Sadismo o masochismo?
Il sadismo e il masochismo non sono soltanto perversioni che riguardano l’area della sessualità, ma corrispondono a più generali disposizioni di tipo caratteriale, le quali possono poi ripercuotersi anche in ambito sessuale. La prima si manifesta per lo più nella tendenza a voler dominare l’altro; la seconda nella tendenza a farsi sottomettere soffrendo per l’altro, quasi questa fosse l’unica strada necessaria a raggiungerlo. Non è importante chi interpreti quale ruolo, anzi nello stesso individuo essi possono alternarsi; ciò che conta è l’incastro, da cui, una volta instauratosi, si fatica ad uscire.
Come si formano sadismo e masochismo
Le basi per la formazione della personalità, si sa, si pongono nei primissimi anni di vita nell’ambito delle relazioni familiari. È qui dunque che vanno rintracciate le dinamiche che possono portare allo sviluppo della personalità masochistica o, al contrario, di quella sadica, sia nel bambino che nell’adulto che sarà.
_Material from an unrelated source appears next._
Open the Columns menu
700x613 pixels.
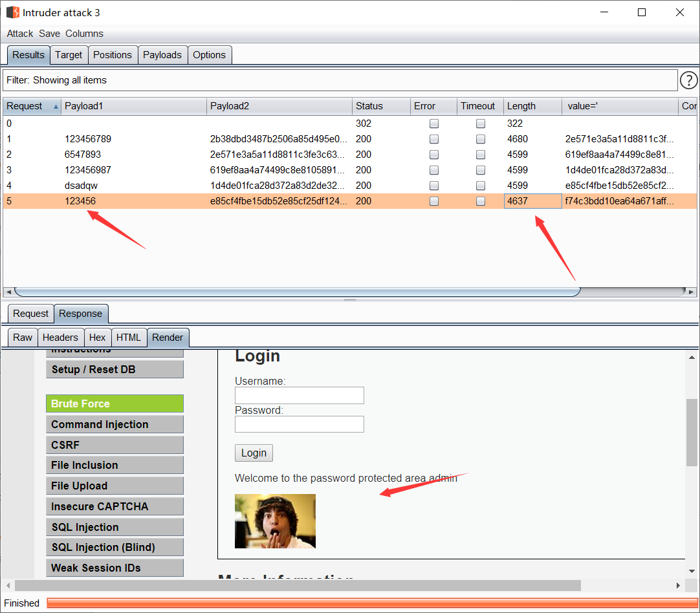[84, 34]
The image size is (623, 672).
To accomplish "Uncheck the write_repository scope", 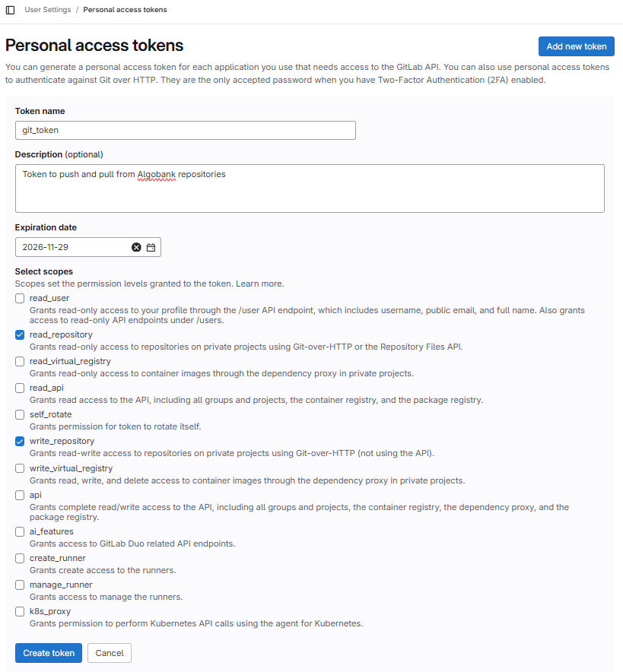I will pyautogui.click(x=19, y=441).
Affinché lo sviluppo del bambino non devii in nessuno di questi due modi, fondamentale è la capacità genitoriale di sopravvivere agli attacchi del figlio. Il quale, come normalmente avviene nel passaggio dai primi mesi di vita ai 2-3 anni circa, smette di essere un “soggetto di bisogno” per diventare sempre di più un “soggetto di desiderio”. Il suo comportamento cioè non è più solo determinato dai bisogni fisiologici, quali il sonno o la fame, ma sempre più guidato dalla sua volontà attiva e dalla spinta ad affermarla, anche al costo di entrare in conflitto con gli altri. La discriminante fondamentale a questo punto è rappresentata dall’atteggiamento genitoriale di fronte ai tentativi del bambino di farsi valere.
Qualche esempio
Facciamo l’esempio di un bambino di 2 o 3 anni che si oppone al fatto che la madre esca di casa per andare a lavorare. La madre però vuole andare a lavorare, sente l’esigenza di realizzarsi in un altro ambito che non sia esclusivamente la cura del figlio.
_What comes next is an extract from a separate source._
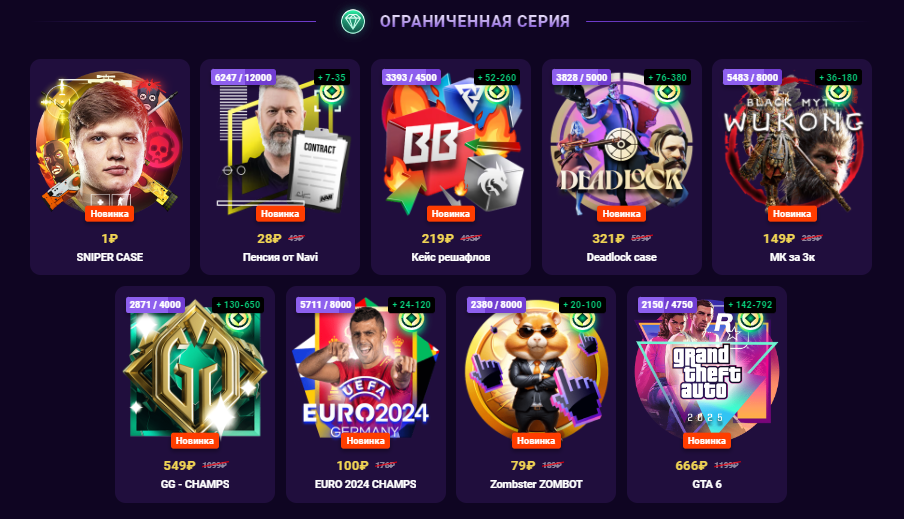Click the MK за 3к case title
This screenshot has height=519, width=904.
pyautogui.click(x=792, y=257)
Di fronte alle rimostranze del bambino – più o meno intense: il bambino potrebbe chiederle di non uscire, potrebbe insistere, potrebbe piangere, strillare -, questa madre potrebbe rispondere in modi diversi. Potrebbe cedere per non scontentare il figlio, andando in ansia e spaventandosi per la sua rabbia, e rinunciare tristemente al proprio proposito. Potrebbe irritarsi ed andare via in maniera punitiva senza voltarsi a consolare il figlio in lacrime, risentita per il suo comportamento. Oppure potrebbe negoziare tra le due posizioni inconciliabili, rispettando il punto di vista di entrambi, rassicurando ad esempio il figlio che si rivedranno presto e non rinunciando a perseguire il proprio intento.
Un genitore che, in risposta ai “capricci” del figlio, si comporti spesso nel primo modo crescerà con tutta probabilità un figlio sadico, il quale imparerà che il modo migliore per uscire da una situazione di conflitto è vincere sull’altro e che a vincere in genere è colui che si mostra più forte. Il problema è che invece non vincerà proprio un bel niente, al contrario perderà l’opportunità di imparare il rispetto reciproco.
Un genitore che sia frequentemente portato ad agire come nel secondo caso sarà invece il genitore di un figlio masochista, il quale si convincerà del fatto che l’altro è troppo superiore a lui per riuscire a scalfirne in alcun modo la volontà mediante l’espressione della propria, alla quale rinuncerà adattandosi passivamente a quella altrui.
Solo nell’ultimo caso la madre sopravvive alla rabbia del figlio: non si lascia sopraffare né si rivale punendo, ma si fa influenzare fino ad un certo punto: si mette alla ricerca di un compromesso nel quale nessun vissuto risulti meno legittimo o venga scavalcato da quello dell’altro.
Relazioni sadomasochistiche
Le relazioni sadomasochistiche adulte sono proprio un esempio della ripetizione di queste dinamiche disfunzionali che oramai si sono cristallizzate. Generalmente coniugate in base al sesso, per cui l’uomo svolge la parte del sadico e la donna quella del masochista, esse sono organizzate in base al principio per cui uno dei due domina, dettando le regole del gioco, mentre l’altro si sottomette, struggendosi d’amore e potendo addirittura arrivare a vivere questa sofferenza come un atto d’amore dovuto.
Questa può essere un’ulteriore lente con cui guardare molti casi di dipendenza affettiva, laddove non si riesce a liberarsi da legami dolorosi eppure irrinunciabili.
È inoltre un modo con cui è possibile spiegare situazioni che degenerano, anche in senso delittuoso, di vittime e carnefici.